* BEGIN Records shown *

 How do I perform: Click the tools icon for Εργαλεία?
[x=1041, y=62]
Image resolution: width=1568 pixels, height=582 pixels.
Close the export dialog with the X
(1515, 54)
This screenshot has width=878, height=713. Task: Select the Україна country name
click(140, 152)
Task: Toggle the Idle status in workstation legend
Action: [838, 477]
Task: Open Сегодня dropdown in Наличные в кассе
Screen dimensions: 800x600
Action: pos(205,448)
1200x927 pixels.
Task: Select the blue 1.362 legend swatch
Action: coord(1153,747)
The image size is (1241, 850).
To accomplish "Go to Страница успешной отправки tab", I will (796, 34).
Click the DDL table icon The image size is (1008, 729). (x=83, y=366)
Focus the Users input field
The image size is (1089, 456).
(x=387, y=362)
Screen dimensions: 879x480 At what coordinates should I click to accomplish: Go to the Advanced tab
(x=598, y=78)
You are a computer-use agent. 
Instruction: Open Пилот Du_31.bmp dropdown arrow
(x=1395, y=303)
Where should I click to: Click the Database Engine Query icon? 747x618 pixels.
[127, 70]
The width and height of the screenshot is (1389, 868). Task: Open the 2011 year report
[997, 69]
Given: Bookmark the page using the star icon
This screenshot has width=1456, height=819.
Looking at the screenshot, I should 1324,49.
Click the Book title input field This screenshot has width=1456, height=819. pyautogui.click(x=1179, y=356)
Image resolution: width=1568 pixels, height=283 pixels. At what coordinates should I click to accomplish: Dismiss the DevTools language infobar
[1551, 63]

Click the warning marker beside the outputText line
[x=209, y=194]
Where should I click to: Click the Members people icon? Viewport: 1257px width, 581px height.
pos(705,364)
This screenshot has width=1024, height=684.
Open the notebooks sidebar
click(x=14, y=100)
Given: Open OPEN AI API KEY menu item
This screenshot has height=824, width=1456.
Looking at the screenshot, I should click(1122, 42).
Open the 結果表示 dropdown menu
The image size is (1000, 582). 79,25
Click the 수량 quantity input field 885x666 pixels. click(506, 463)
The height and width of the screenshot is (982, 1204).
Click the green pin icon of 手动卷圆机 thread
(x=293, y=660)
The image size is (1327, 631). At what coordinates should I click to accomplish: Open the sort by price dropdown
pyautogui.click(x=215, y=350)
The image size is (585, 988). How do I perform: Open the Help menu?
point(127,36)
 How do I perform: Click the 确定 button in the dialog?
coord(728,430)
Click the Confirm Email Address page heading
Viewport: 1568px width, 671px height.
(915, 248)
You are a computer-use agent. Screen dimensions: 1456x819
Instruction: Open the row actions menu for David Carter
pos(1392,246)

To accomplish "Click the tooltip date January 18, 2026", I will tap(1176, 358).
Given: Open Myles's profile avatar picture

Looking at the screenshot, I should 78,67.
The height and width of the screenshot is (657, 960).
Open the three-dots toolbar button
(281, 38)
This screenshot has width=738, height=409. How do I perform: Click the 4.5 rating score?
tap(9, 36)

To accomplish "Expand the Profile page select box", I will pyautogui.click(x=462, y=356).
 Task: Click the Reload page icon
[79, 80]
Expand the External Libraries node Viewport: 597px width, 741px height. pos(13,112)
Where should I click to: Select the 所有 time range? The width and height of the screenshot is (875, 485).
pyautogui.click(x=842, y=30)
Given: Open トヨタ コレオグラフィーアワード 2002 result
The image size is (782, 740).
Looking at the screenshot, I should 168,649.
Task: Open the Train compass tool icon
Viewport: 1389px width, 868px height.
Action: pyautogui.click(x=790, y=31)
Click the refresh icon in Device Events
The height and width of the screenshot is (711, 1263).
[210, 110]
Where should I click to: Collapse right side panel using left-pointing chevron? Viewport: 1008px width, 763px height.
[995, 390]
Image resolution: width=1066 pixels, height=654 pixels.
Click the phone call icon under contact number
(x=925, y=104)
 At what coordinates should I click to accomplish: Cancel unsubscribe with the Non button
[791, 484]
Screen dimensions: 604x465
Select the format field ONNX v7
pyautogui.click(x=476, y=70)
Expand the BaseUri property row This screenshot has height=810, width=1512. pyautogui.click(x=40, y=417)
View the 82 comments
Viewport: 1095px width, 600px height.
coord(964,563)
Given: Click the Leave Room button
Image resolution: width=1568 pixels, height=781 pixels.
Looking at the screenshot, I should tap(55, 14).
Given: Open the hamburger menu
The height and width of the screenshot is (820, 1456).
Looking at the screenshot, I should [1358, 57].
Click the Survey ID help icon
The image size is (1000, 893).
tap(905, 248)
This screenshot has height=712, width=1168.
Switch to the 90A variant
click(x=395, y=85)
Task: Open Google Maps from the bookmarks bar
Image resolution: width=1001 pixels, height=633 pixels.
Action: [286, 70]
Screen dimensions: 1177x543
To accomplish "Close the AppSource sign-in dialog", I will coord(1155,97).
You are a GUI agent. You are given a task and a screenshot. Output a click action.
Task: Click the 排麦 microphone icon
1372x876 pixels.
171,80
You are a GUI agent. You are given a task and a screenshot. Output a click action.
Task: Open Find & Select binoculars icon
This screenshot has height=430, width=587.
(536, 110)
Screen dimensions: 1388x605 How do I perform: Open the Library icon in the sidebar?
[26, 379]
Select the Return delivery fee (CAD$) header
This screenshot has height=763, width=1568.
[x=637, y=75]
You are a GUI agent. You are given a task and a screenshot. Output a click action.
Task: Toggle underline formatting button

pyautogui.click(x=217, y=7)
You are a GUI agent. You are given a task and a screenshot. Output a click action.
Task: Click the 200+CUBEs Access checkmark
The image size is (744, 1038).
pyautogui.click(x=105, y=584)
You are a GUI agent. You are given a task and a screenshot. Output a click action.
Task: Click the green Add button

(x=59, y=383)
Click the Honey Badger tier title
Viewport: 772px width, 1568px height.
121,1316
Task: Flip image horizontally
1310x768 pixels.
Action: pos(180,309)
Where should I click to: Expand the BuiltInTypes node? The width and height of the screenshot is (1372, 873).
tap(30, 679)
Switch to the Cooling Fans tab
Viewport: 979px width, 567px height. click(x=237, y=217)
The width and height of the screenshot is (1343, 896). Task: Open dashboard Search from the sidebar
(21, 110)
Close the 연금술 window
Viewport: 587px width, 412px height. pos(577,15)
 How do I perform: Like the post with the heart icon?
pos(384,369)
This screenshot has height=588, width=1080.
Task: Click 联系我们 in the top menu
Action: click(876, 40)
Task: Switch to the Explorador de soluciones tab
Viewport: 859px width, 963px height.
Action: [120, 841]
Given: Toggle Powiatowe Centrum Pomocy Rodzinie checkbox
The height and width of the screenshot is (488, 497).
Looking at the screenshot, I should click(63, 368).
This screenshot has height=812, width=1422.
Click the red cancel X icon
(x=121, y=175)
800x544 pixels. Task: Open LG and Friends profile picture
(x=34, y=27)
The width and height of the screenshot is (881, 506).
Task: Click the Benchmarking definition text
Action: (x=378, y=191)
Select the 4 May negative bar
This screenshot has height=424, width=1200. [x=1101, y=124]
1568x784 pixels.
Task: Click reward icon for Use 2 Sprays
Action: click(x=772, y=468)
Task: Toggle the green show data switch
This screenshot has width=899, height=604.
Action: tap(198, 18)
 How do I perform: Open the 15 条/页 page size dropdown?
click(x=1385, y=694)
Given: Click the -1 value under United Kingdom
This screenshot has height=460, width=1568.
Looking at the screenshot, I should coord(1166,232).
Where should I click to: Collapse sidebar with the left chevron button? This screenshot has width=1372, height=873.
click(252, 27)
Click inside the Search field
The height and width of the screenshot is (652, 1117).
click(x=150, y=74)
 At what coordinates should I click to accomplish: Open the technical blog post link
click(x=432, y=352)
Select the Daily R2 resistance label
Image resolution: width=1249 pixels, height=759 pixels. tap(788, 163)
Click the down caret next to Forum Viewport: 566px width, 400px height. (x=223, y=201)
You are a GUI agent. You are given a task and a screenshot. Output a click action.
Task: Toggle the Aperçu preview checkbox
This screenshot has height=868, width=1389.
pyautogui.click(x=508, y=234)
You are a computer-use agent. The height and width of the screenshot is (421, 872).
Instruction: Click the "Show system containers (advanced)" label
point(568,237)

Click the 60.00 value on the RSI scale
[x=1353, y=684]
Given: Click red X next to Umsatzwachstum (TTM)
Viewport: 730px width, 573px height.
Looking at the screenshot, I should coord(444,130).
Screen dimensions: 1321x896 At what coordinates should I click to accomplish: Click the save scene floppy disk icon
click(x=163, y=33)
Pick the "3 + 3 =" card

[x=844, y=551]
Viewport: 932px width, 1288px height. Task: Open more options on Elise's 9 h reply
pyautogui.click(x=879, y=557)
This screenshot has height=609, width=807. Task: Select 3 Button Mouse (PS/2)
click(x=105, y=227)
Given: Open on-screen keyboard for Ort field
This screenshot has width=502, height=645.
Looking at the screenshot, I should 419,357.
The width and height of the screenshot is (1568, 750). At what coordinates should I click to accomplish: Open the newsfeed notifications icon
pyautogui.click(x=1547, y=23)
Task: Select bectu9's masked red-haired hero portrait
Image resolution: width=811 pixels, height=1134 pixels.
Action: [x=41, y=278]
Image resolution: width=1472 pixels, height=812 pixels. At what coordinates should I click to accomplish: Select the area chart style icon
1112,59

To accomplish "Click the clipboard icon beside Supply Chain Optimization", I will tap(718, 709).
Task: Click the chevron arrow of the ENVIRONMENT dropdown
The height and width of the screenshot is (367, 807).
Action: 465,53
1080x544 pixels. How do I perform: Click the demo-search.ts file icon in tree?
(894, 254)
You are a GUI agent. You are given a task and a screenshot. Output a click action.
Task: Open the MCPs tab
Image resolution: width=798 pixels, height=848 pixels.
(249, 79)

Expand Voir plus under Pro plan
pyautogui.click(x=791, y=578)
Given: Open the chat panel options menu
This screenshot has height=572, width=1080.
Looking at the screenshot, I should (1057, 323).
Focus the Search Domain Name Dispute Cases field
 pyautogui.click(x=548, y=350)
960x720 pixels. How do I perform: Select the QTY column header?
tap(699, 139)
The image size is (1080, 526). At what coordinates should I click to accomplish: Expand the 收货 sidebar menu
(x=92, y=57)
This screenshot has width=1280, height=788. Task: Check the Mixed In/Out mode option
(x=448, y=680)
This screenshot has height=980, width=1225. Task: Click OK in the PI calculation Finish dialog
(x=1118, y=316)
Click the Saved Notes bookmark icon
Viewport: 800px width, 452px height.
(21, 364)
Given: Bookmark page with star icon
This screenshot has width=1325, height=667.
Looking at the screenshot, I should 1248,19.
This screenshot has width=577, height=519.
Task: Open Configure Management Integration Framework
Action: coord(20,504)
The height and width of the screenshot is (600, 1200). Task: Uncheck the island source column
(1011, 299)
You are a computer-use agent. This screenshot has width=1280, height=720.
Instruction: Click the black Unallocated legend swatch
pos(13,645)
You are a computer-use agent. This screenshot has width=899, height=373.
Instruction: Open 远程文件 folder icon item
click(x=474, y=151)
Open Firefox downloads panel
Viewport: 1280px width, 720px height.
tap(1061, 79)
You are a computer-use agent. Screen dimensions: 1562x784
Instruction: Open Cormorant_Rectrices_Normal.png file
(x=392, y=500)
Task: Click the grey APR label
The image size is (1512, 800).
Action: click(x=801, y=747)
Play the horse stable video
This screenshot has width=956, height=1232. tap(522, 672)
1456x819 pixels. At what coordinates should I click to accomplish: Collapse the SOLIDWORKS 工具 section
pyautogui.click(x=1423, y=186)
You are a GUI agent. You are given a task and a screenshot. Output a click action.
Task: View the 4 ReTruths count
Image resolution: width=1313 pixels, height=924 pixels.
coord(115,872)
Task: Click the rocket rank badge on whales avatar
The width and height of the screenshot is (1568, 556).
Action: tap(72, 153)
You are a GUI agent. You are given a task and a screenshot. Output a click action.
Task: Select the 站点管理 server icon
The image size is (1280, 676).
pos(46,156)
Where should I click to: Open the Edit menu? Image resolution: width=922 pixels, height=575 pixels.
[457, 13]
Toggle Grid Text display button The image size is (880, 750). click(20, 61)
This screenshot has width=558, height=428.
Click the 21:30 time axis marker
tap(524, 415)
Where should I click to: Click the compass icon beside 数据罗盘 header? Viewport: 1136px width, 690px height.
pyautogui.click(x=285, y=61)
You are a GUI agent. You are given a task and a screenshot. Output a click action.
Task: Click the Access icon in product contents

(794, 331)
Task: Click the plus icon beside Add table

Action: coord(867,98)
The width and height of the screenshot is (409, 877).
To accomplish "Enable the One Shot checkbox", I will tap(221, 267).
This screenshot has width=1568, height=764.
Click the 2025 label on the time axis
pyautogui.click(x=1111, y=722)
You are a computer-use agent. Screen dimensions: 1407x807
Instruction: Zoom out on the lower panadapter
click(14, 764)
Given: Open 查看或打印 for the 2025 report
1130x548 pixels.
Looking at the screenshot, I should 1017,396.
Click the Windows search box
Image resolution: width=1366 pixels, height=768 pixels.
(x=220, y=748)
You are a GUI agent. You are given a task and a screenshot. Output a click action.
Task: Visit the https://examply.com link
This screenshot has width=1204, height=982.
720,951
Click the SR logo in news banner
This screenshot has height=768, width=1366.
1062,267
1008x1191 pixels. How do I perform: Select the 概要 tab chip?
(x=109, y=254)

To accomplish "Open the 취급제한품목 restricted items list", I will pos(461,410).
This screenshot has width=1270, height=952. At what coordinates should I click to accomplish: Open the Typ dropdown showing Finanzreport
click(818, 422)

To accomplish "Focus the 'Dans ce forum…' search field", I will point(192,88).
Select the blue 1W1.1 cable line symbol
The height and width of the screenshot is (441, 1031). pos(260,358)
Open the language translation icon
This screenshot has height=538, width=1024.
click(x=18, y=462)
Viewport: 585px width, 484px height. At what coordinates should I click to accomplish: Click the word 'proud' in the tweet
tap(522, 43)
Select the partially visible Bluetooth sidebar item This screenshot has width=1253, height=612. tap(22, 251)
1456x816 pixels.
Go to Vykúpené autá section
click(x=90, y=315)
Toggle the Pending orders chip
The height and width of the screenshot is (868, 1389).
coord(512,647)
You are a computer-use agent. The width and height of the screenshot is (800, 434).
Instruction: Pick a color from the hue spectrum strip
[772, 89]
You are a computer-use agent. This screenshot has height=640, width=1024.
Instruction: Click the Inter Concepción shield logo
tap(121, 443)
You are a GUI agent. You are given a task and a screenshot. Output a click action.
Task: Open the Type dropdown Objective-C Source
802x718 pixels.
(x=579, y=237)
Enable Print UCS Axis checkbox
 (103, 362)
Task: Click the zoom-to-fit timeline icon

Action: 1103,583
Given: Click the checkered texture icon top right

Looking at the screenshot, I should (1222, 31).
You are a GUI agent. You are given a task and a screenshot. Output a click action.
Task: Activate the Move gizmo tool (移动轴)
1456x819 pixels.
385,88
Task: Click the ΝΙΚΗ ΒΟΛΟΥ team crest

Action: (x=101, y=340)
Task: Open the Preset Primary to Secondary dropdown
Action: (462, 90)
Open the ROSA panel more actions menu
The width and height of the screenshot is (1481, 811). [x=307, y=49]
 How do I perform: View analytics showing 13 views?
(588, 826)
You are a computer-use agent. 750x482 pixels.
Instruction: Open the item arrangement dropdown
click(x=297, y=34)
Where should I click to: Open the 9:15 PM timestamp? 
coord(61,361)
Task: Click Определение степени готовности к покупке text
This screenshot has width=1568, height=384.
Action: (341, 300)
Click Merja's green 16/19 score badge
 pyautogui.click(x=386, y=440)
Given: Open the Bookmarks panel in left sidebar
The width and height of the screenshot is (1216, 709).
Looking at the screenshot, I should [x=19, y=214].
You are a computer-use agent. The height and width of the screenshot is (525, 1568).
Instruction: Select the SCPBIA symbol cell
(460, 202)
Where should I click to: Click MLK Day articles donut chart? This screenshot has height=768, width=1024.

* END Records shown *

▶ _What you need to do_
Arrange the records from their first line up to and including the line containing "Action: coord(1153,747)" as a Markdown table with the columns Line and Text, one row per line, leaving out blank lines.

▶ _Answer_
| Line | Text |
|---|---|
| 1 |  How do I perform: Click the tools icon for Εργαλεία? |
| 2 | [x=1041, y=62] |
| 3 | Image resolution: width=1568 pixels, height=582 pixels. |
| 4 | Close the export dialog with the X |
| 5 | (1515, 54) |
| 6 | This screenshot has width=878, height=713. Task: Select the Україна country name |
| 7 | click(140, 152) |
| 8 | Task: Toggle the Idle status in workstation legend |
| 9 | Action: [838, 477] |
| 10 | Task: Open Сегодня dropdown in Наличные в кассе |
| 11 | Screen dimensions: 800x600 |
| 12 | Action: pos(205,448) |
| 13 | 1200x927 pixels. |
| 14 | Task: Select the blue 1.362 legend swatch |
| 15 | Action: coord(1153,747) |